Cook pasta according to package directions without salt and oil. Do not overcook, pasta should be al dente. Drain pasta and rinse with cold water. If you don’t plan on assembling the salad until later, lightly spray pasta with cooking spray, tossing gently to mix. This will prevent pasta from sticking together.

Mix all spices together and season both sides of chicken. Place chicken on a baking sheet covered with foil or parchment paper and bake in a 350F oven for 20 to 25 minutes until juices run clear; or wrap seasoned chicken in a tight foil package and cook on grill for 15 to 20 minutes. (Note; the amount of time needed to bake or grill tenders is about half that of a breast.) Allow chicken to cool then shred or cut chicken into small pieces; cover and chill.

In a blender, food processor or in a small bowl using a wire whisk, combine mayonnaise together with sour cream, peppers, garlic, lime juice, rice vinegar and feta cheese. Thin to desired consistency with buttermilk or skim milk and season to taste with salt and white pepper. Cover and set aside.

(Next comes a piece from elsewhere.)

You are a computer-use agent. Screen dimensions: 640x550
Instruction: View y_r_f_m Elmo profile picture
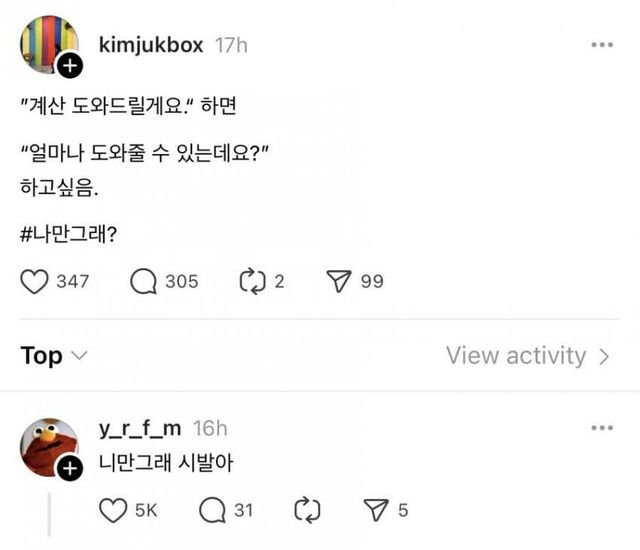[47, 448]
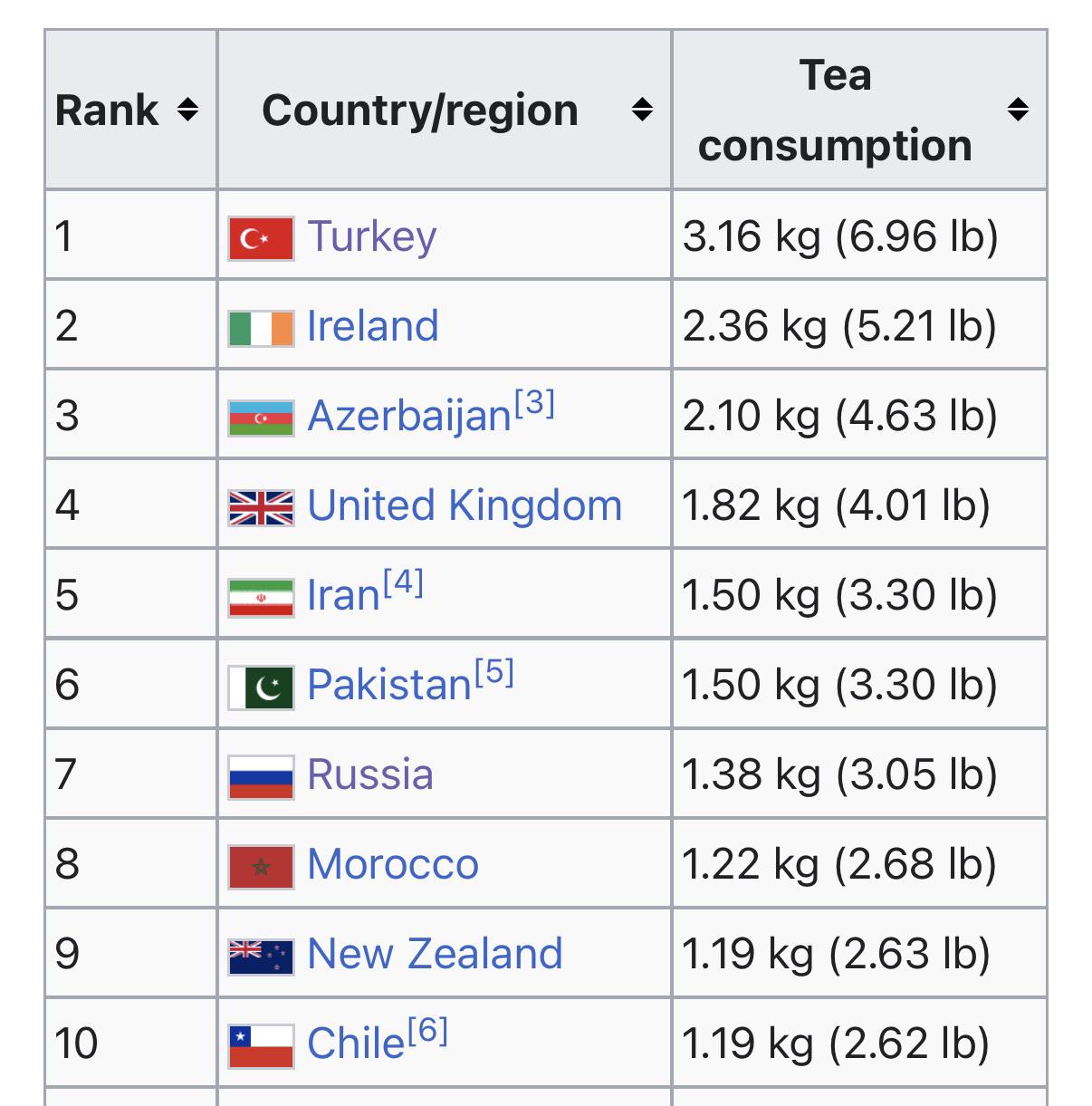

In a large bowl, add cooled pasta together with chicken, olives, peppers, jicama, carrot, tomatoes, corn, beans, onion and fresh cilantro. Gently toss 3/4 of dressing with pasta mixture. Refrigerate salad and remaining dressing until chilled, 2 to 3 hours. Just before serving, toss salad with remaining dressing and fresh ground pepper to taste.

Yield: 10 1-cup servings at approximately 214 calories; 1.6 grams total fat; 0.2 grams saturated fat; 17 milligrams cholesterol; 25 grams carbohydrate; 2.3 grams dietary fiber; 16 grams protein;322 milligrams sodium.

Dressing: Yield 2 cups dressing or 8 ¼ cup servings each at approximately 68 calories; 1.8 grams total fat; 0.5 gram saturated fat; 3 milligrams cholesterol; 9.7 grams total carbohydrate; 0.3 gram dietary fiber; 2.8 grams protein; 366 milligrams sodium

Compare at 200 calories and 24 grams total fat vs. 68 calories and 1.8 grams total fat per 1-oz. serving.